According to The Hollywood Reporter, the network felt confident in bringing back the Bruno Heller-created series based on its strong performance in the key 18-49 year old demographic, where it pulls a 4.2 rating. Additionally, Gotham draws around an average of 10.6 million viewers per episode. It also ranks as the #1 drama among men in the 18-49 and 18-34 demos.

Gotham‘s live-plus-seven ratings, which take DVR numbers into account, give it the largest post-three-day ratings boost of any drama ever.

People sure love their Batman! I dropped out after the third episode, but is The Beat readership still enjoying it? Does another year of the series seem like a good prospect?

 

 

9 COMMENTS

  1. You dropped out at the same time I did. It could have been so much more subtle and I hate the prequel part. Could have been awesome but instead it’s too much Adam West and not enough Nolan. Can’t believe people actually like this show.

  2. I think the problem is that it doesn’t know if it’s a prequel to Adam West’s, Michael Keaton’s, or Christian Bale’s Batman … and I have a difficult time knowing whether it’s trying to be funny or serious (e.g. the caricature that is Gordon’s new boss in the latest episode). For that matter, it isn’t sure if it’s supposed to be winking at the audience at every possible bit of “foreshadowing”, or trying to tell its own story.

  3. No surprise here , the show is very popular with its target audience. I bartend at a sports bar, and Gotham splits the TV’s with MNF. One of the few regular TV programs that our customer base wants to watch besides sports.

  4. We didn’t take to it.

    For us, it’s got the same problem as Constantine – it’s not ABOUT something. Ok, there’s the good’uns and the bad’uns, and there’s “I’ll get you next time, Gordon!”, but there’s no deeper meaning. We gave up Constantine after ep 4, with yet another Monster of the Week.
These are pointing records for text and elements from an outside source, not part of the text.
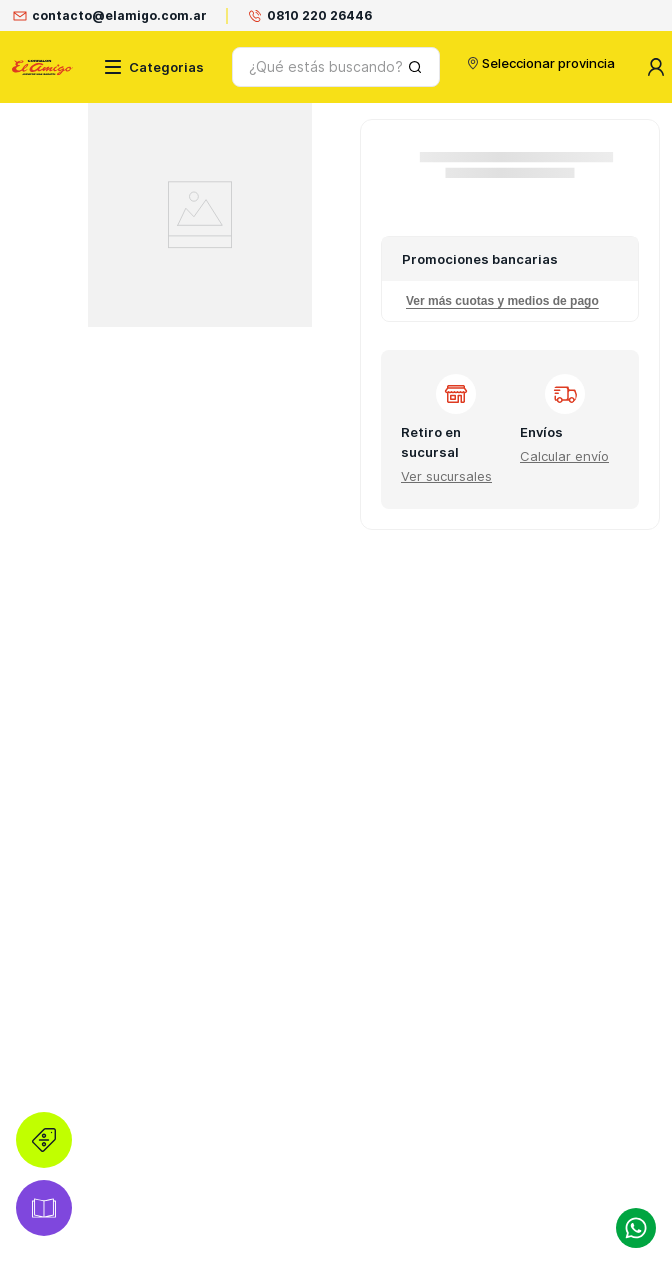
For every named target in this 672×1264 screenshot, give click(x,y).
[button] (446, 476)
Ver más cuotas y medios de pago (502, 301)
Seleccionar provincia (532, 63)
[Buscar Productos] (402, 67)
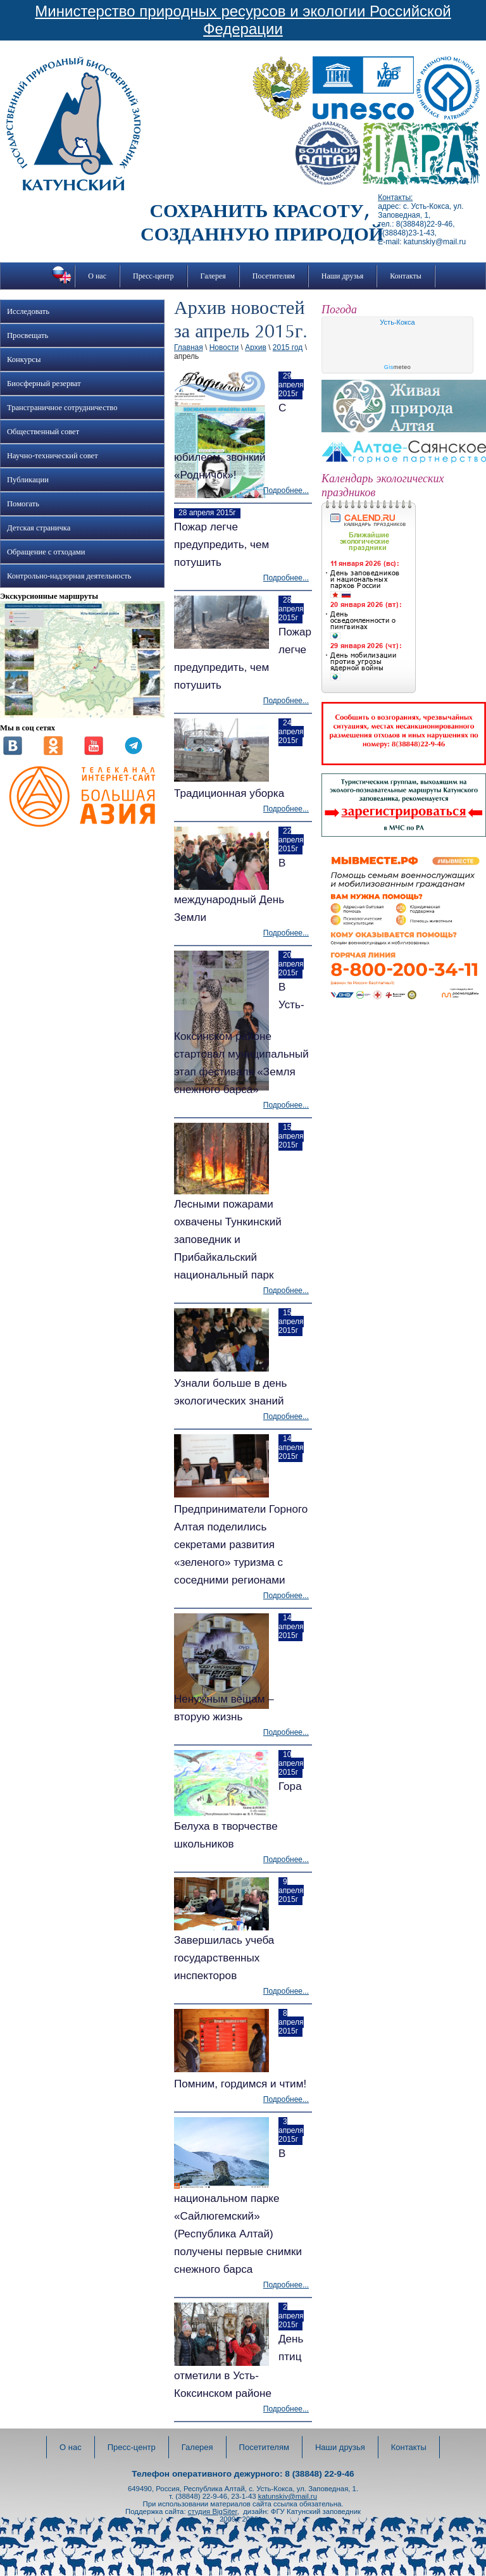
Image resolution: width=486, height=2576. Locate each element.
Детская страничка (38, 528)
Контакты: (395, 197)
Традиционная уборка (229, 793)
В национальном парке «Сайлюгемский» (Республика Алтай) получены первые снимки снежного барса (238, 2211)
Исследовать (28, 311)
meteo (397, 367)
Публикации (28, 480)
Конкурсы (23, 359)
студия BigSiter (212, 2511)
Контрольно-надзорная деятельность (69, 576)
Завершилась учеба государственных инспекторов (224, 1958)
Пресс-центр (153, 276)
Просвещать (27, 335)
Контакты (405, 276)
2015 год (288, 347)
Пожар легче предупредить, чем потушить (221, 544)
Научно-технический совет (52, 456)
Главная (188, 347)
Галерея (213, 276)
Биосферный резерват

    We saw the first episode of Agent Carter, and *bam* immediately it’s about the factory girls being fired because the men were coming back from the War – ‘Rosie the Riveter’ was sent back to the kitchen. Peggy Carter operates in a world that is bigger than herself, while the world of Gotham is a construct, designed around its characters.

  5. Constantine too, originally written in the Thatcher era, with a cheated, despondent working class background.
    You have an episode set in the mines here ,but its villain was purely of the cigar-chomping variety. It was something straight from the ’80s or ’90s. The mines closing, unions… I think there’d be a much stronger show if Constantine was moving through the Rust Belt (Detroit, anyone?), where evil festers on the urban rot, misery, despair, poverty, greed.
    Then you have a series which is relevant, where there are higher, and real, stakes.

  6. I’ve watched every episode with increasing horror — and now I feel like I’ve contributed to this problem: a second season. It’s the greatest missed opportunity on television right now. I know WB must be happy with the ratings, but damn this is 1997-Schumacher-level trash.

  7. Some of the cast shine (Robin Lord Taylor, Sean Pertwee, Donal Logue), but stuff like Nygma, Szasz, Montoya and Dent being around as adults while Bruce Wayne is a kid still rubs me the wrong way. A second season is inevitable (and, yes , I contributed to that as well) but I don’t see they going ten seasons like Smallville.

  8. I tried watching the Arkham Asylum episode but apparently all of the weird prisoners don’t come into existence until Batman does, so it was just a standard prison with one of the prisoners masquerading as a nurse. And then boredom set in. . .

  9. This is pulse-pounding, edge-of-your-couch entertainment. Will Bruce Wayne become Batman? Will Harvey Dent like the number 2? Will Gordon grow a stache? I can see why this is such a hit.